→ **TAREA PROPUESTA**: Decide si cada afirmación concuerda con el texto sobre la lluvia en la playa y responde sí o no, citando literalmente las palabras del texto que lo determinan. (a) Cuando cayeron las primeras gotas, la playa ya estaba vacía. (b) Los dueños de los restaurantes dejaron las mesas y sillas fuera. (c) Las gotas de lluvia eran cálidas.

→ **FRAGMENTO DEL DOCUMENTO**:
══════════

13 septiembre 2009

Gotas de domingo


Se hace extraño cuando vuelve a llover después de muchos días sin hacerlo. Como, si de repente, todo el mundo se viese sorprendido por algo que no esperaba, como si la tormenta, el olor a tierra mojada y los charcos que se secan inmediatamente, fuesen un aviso ajeno y fronterizo que nos obligase, mentalmente, a volver a casa.

Hace unas cuantas semanas, en mitad de una tarde cualquiera, el cielo se fue coloreando poco a poco de un gris oscuro, denso, de ese modo delicado que parece incluso pesar demasiado para sostenerse allá arriba. La playa se fue vaciando, lentamente, como si esos movimientos de las nubes escondiesen un mensaje en clave que todo el mundo parecía adivinar sin ninguna complicación. Y cuando las primeras gotas fueron mojando con suavidad pero contundencia los centímetros más allá de donde desaparece la orilla para convertirse en arena, toda la amplitud de aquella playa estaba vacía, silenciosa. Algún grupo rezagado corría con las toallas sobre las cabezas hacia las aceras del paseo, los dueños de los restaurantes se afanaban en recoger mesas y sillas, vasos usados y platos sucios, las madres y padres intentaban recoger con celeridad a los niños dentro de los coches, que se ponían rápidamente en marcha formando breves atascos para dirigirse a sus casas. Pero todo eso ocurría arriba, en el paseo, y más allá, mientras las gotas rudas y frías silenciaban la orilla, dejando, exclusivamente, como banda sonora, el rumor inconstante y sereno de las pequeñas olas que se desmadejaban al llegar a la orilla.

══════════

→ **CONJUNTO DE DATOS**:

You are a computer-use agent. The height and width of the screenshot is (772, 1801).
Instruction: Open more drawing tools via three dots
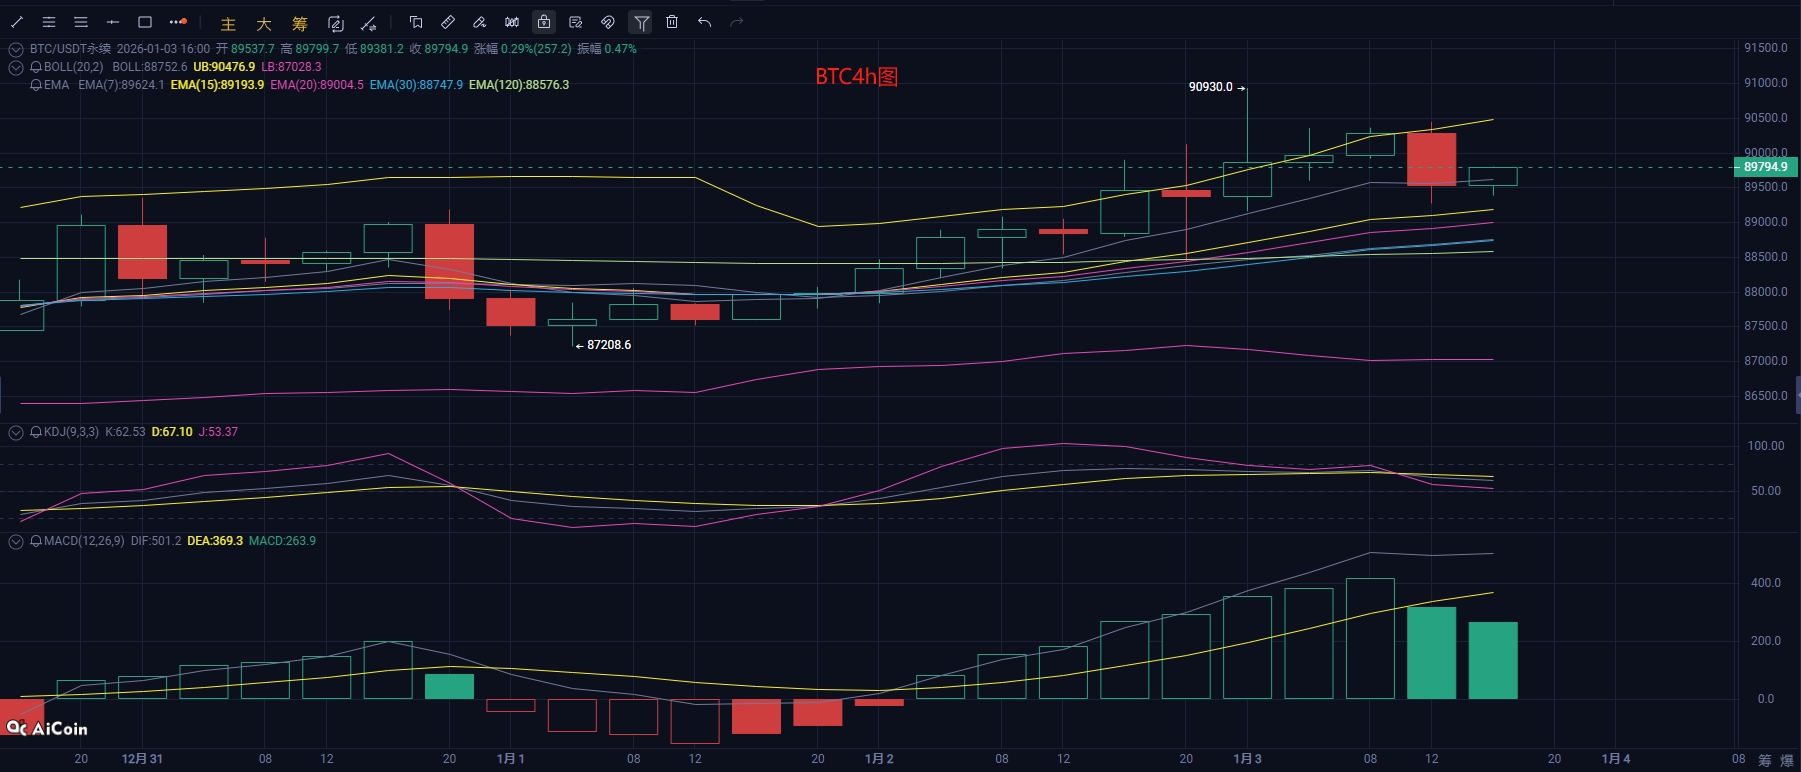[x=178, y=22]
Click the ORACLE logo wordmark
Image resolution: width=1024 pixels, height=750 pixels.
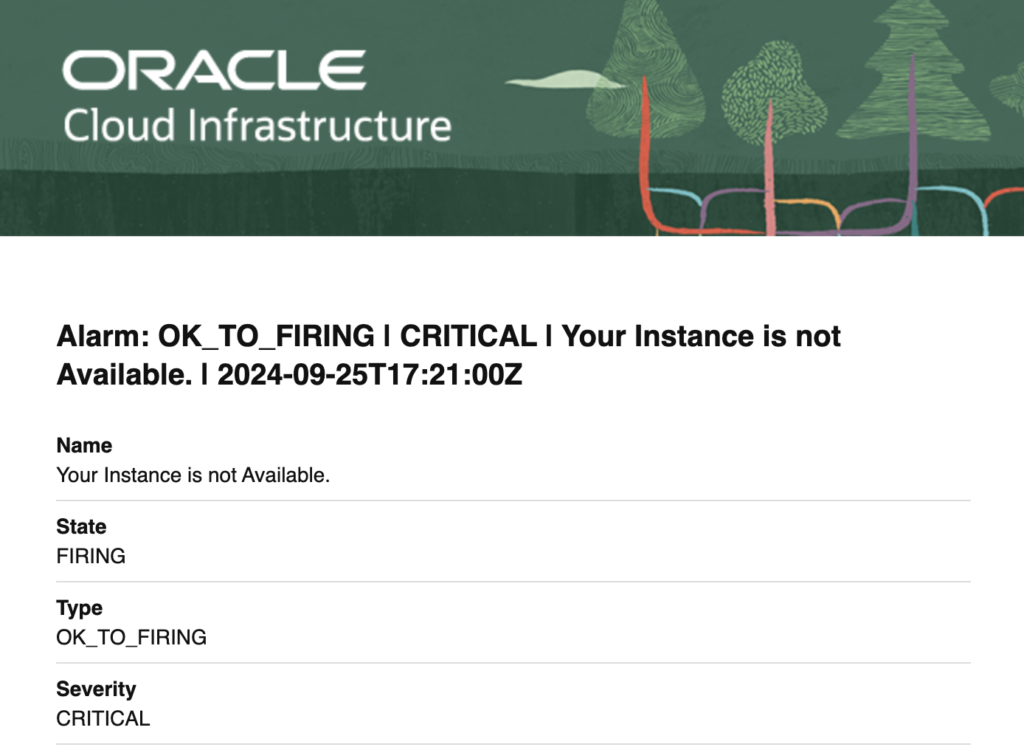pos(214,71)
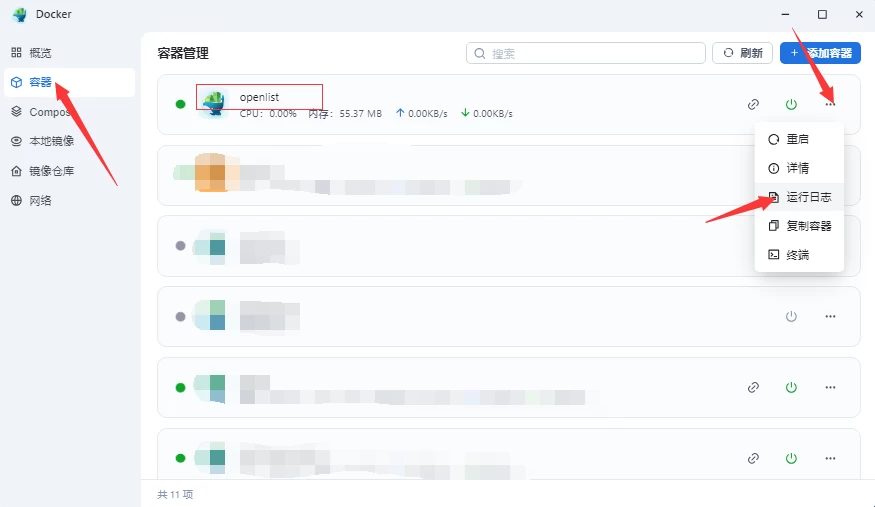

══════════

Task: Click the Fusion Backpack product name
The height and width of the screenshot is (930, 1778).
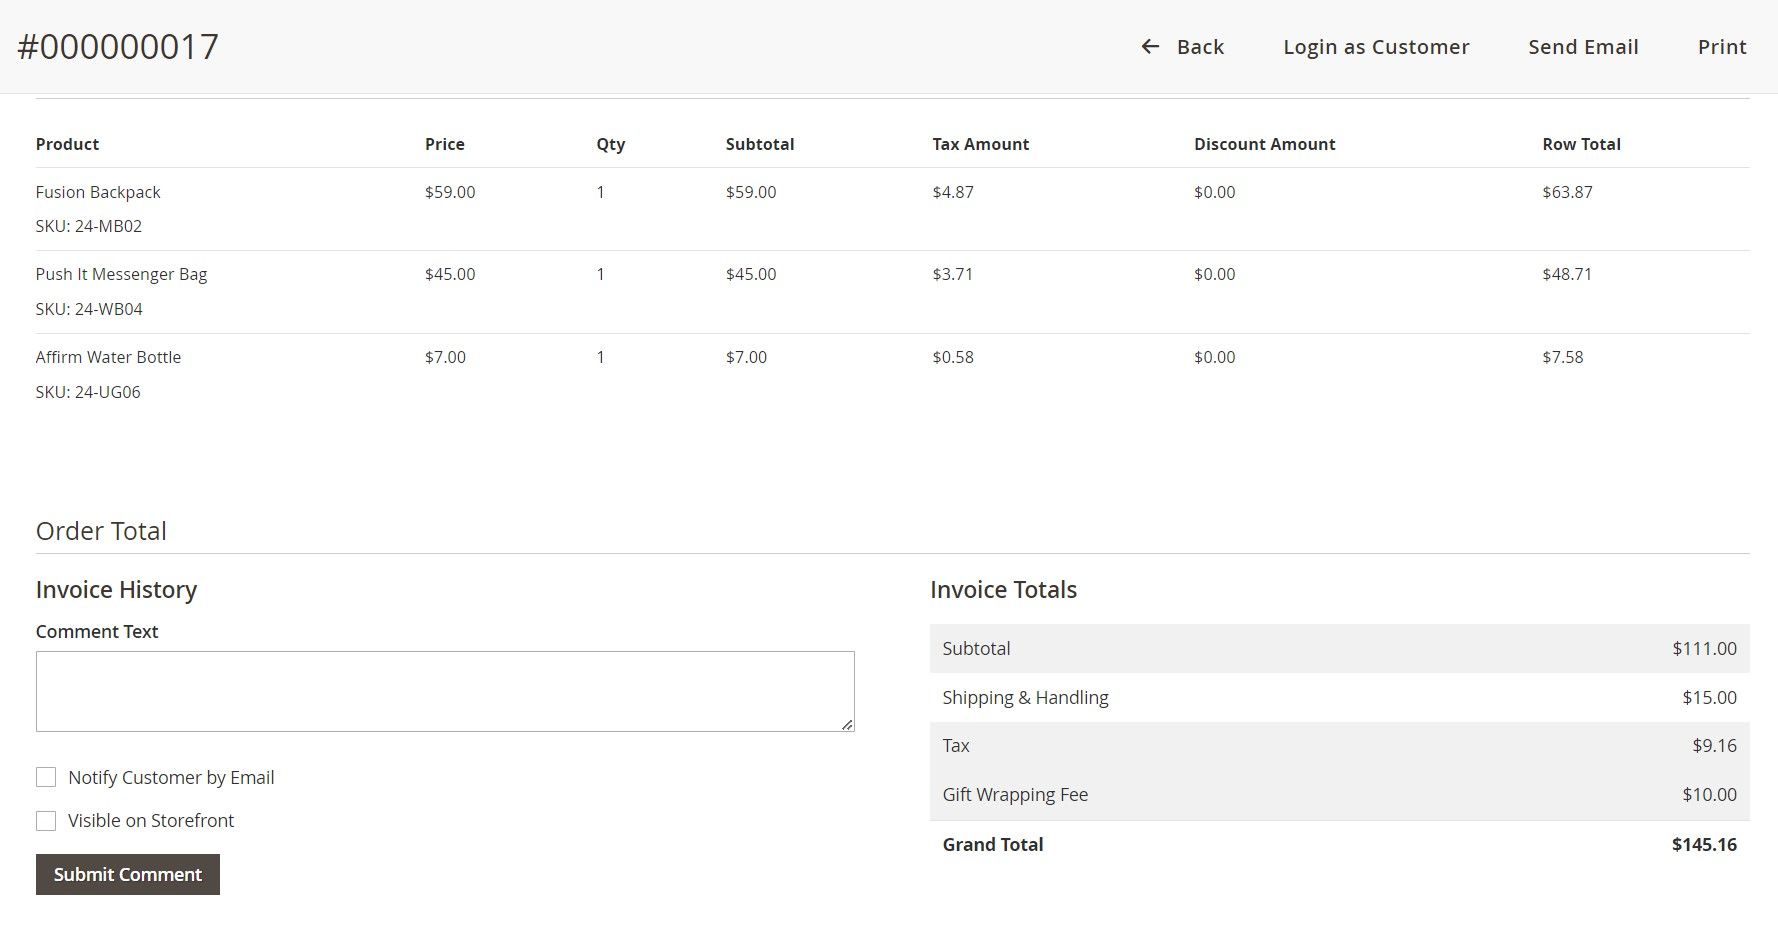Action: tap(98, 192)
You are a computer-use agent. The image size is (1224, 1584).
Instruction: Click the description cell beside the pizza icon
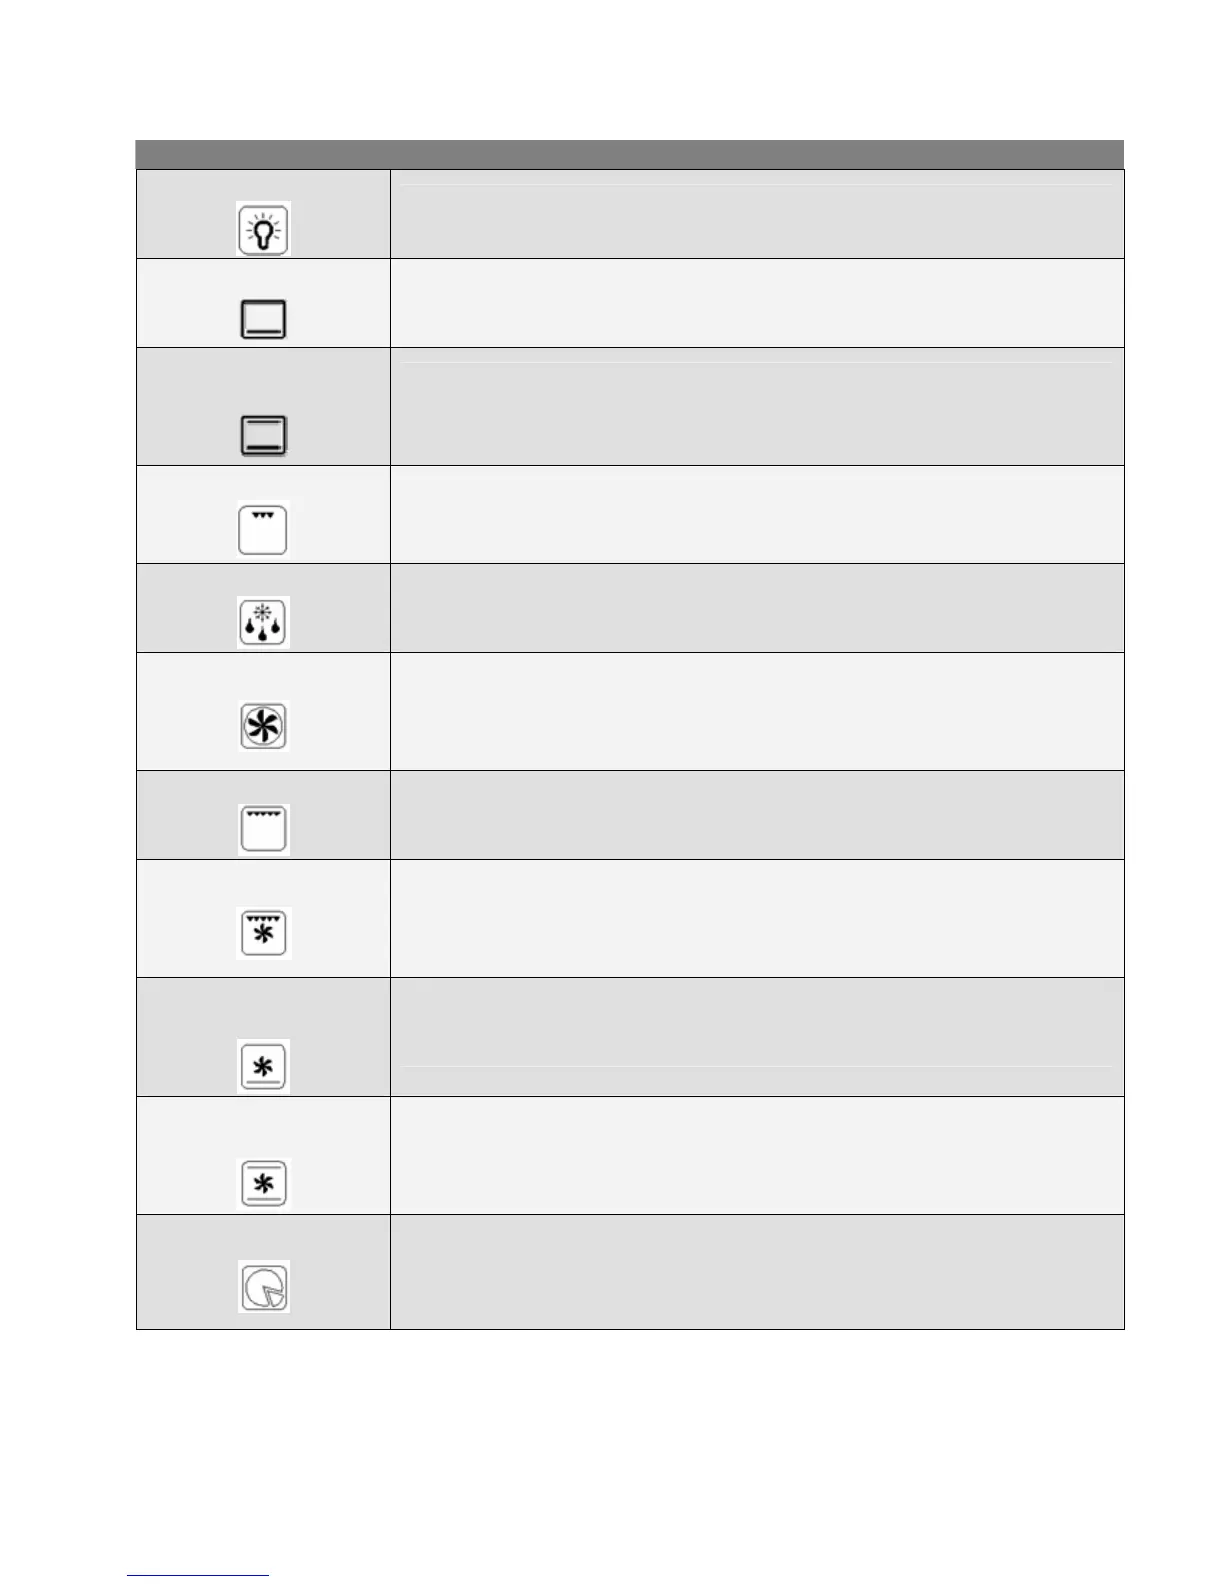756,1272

══════════

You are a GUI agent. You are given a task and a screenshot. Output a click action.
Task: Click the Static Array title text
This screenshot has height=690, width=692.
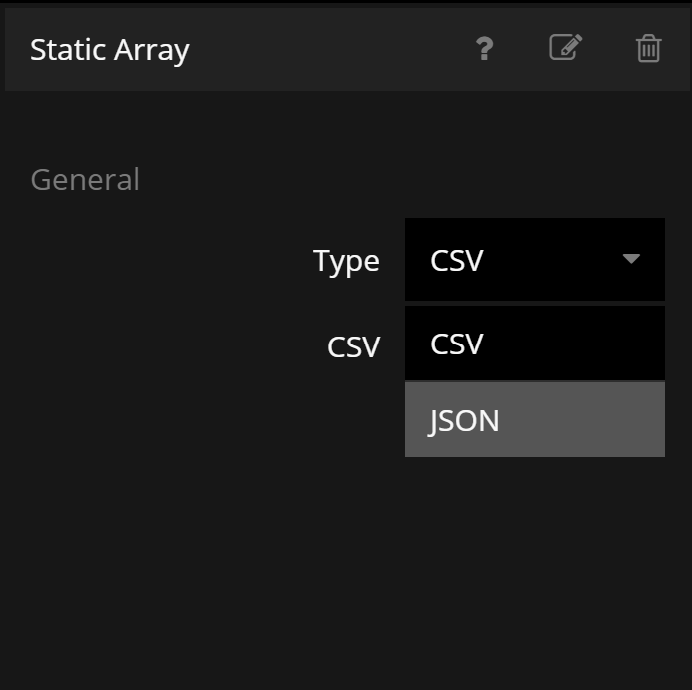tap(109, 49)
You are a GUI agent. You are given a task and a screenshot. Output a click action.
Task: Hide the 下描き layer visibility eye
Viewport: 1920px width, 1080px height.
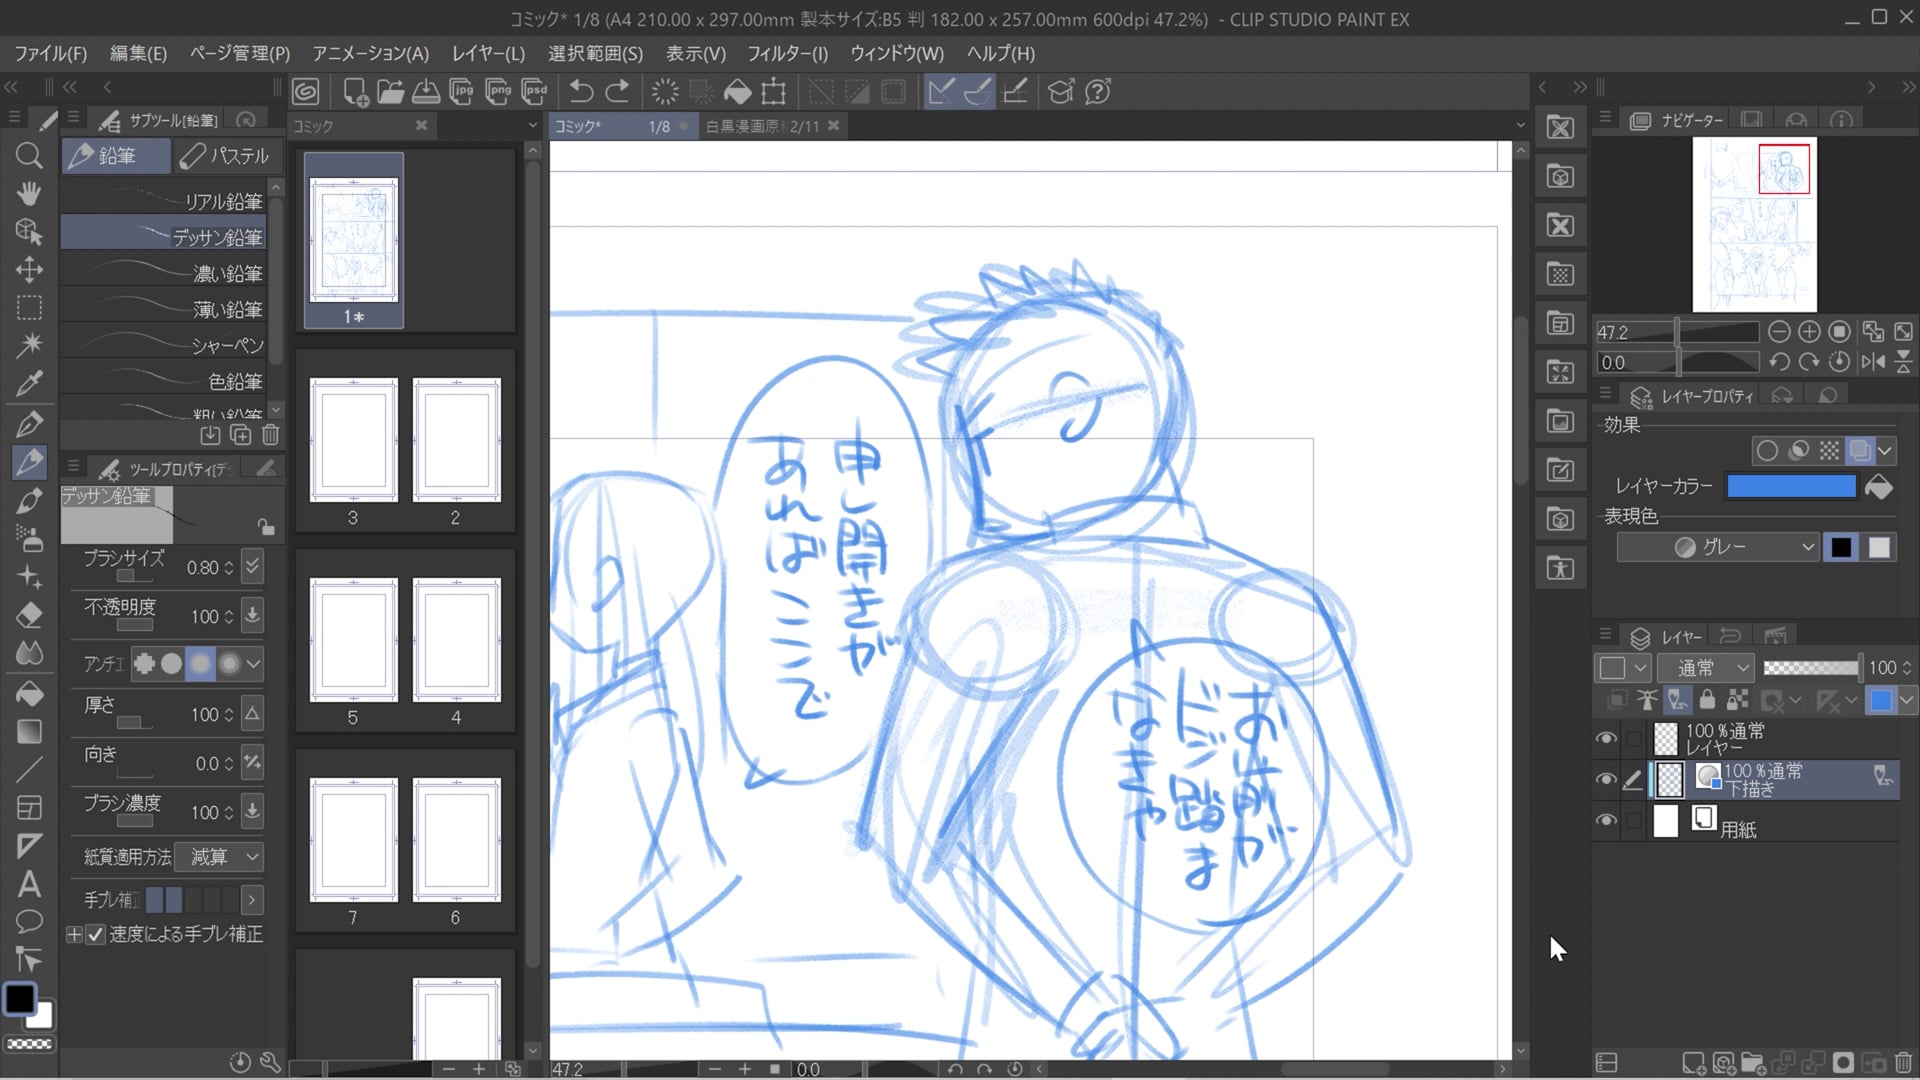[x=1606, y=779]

══════════

→ **TAREA RESUELTA**:
(a) Sí: «toda la amplitud de aquella playa estaba vacía, silenciosa».
(b) No: «los dueños de los restaurantes se afanaban en recoger mesas y sillas, vasos usados y platos sucios».
(c) No: «las gotas rudas y frías silenciaban la orilla».